Would you please write out every record exactly?

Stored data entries
================
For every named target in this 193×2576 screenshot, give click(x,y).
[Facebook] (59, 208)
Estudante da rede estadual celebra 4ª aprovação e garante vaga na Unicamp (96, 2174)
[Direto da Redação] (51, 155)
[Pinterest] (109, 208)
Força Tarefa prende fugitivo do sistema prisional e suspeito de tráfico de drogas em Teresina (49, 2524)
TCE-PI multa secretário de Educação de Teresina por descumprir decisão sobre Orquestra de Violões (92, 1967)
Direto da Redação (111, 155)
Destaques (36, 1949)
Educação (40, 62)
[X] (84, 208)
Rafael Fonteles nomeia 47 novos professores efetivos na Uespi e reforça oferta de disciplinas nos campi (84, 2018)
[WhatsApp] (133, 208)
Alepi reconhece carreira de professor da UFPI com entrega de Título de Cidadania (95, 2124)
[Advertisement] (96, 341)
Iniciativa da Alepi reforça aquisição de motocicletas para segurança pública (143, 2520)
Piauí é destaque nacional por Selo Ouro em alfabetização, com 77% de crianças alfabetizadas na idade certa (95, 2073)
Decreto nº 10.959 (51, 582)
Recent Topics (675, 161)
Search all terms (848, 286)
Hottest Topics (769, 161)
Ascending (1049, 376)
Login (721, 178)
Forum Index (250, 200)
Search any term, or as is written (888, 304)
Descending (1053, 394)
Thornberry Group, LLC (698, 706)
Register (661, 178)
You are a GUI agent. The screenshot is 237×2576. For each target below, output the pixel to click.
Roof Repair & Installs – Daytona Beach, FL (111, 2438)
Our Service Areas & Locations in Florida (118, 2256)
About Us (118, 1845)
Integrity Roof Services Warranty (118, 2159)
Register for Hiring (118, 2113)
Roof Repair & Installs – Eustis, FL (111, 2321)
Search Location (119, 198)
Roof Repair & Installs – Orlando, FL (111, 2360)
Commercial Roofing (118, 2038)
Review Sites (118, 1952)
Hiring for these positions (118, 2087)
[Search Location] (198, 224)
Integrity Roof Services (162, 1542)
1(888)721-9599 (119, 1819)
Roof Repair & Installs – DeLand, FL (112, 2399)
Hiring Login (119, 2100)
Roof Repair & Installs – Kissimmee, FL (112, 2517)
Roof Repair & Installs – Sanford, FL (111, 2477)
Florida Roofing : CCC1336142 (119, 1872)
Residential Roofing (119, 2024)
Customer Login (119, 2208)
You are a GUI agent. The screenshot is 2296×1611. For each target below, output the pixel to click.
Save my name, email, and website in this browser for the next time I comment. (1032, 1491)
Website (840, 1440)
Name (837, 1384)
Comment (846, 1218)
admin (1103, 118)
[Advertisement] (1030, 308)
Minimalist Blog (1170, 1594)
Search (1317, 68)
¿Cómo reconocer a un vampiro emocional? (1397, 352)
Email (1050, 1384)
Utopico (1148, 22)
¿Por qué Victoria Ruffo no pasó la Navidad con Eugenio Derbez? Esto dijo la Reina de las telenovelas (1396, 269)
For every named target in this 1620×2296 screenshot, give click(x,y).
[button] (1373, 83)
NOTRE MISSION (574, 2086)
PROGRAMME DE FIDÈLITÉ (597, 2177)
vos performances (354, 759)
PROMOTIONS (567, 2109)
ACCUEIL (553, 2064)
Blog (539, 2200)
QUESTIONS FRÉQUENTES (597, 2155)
================
SOLUTION FOR THIS TASK:
For every named target in this 193×2576 screenshot, give click(x,y).
[Facebook] (59, 208)
Estudante da rede estadual celebra 4ª aprovação e garante vaga na Unicamp (96, 2174)
[Direto da Redação] (51, 155)
[Pinterest] (109, 208)
Força Tarefa prende fugitivo do sistema prisional e suspeito de tráfico de drogas em Teresina (49, 2524)
TCE-PI multa secretário de Educação de Teresina por descumprir decisão sobre Orquestra de Violões (92, 1967)
Direto da Redação (111, 155)
Destaques (36, 1949)
Educação (40, 62)
[X] (84, 208)
Rafael Fonteles nomeia 47 novos professores efetivos na Uespi e reforça oferta de disciplinas nos campi (84, 2018)
[WhatsApp] (133, 208)
Alepi reconhece carreira de professor da UFPI com entrega de Título de Cidadania (95, 2124)
[Advertisement] (96, 341)
Iniciativa da Alepi reforça aquisição de motocicletas para segurança pública (143, 2520)
Piauí é destaque nacional por Selo Ouro em alfabetização, com 77% de crianças alfabetizadas na idade certa (95, 2073)
Decreto nº 10.959 (51, 582)
Recent Topics (675, 161)
Search all terms (848, 286)
Hottest Topics (769, 161)
Ascending (1049, 376)
Login (721, 178)
Forum Index (250, 200)
Search any term, or as is written (888, 304)
Descending (1053, 394)
Thornberry Group, LLC (698, 706)
Register (661, 178)
You are a GUI agent. The screenshot is 237×2576. For each target below, output the pixel to click.
Roof Repair & Installs – Daytona Beach, FL (111, 2438)
Our Service Areas & Locations in Florida (118, 2256)
About Us (118, 1845)
Integrity Roof Services Warranty (118, 2159)
Register for Hiring (118, 2113)
Roof Repair & Installs – Eustis, FL (111, 2321)
Search Location (119, 198)
Roof Repair & Installs – Orlando, FL (111, 2360)
Commercial Roofing (118, 2038)
Review Sites (118, 1952)
Hiring for these positions (118, 2087)
[Search Location] (198, 224)
Integrity Roof Services (162, 1542)
1(888)721-9599 (119, 1819)
Roof Repair & Installs – DeLand, FL (112, 2399)
Hiring Login (119, 2100)
Roof Repair & Installs – Kissimmee, FL (112, 2517)
Roof Repair & Installs – Sanford, FL (111, 2477)
Florida Roofing : CCC1336142 (119, 1872)
Residential Roofing (119, 2024)
Customer Login (119, 2208)
You are a GUI agent. The screenshot is 2296×1611. For each target below, output the pixel to click.
Save my name, email, and website in this browser for the next time I comment. (1032, 1491)
Website (840, 1440)
Name (837, 1384)
Comment (846, 1218)
admin (1103, 118)
[Advertisement] (1030, 308)
Minimalist Blog (1170, 1594)
Search (1317, 68)
¿Cómo reconocer a un vampiro emocional? (1397, 352)
Email (1050, 1384)
Utopico (1148, 22)
¿Por qué Victoria Ruffo no pasó la Navidad con Eugenio Derbez? Esto dijo la Reina de las telenovelas (1396, 269)
For every named target in this 1620×2296 screenshot, give click(x,y).
[button] (1373, 83)
NOTRE MISSION (574, 2086)
PROGRAMME DE FIDÈLITÉ (597, 2177)
vos performances (354, 759)
PROMOTIONS (567, 2109)
ACCUEIL (553, 2064)
Blog (539, 2200)
QUESTIONS FRÉQUENTES (597, 2155)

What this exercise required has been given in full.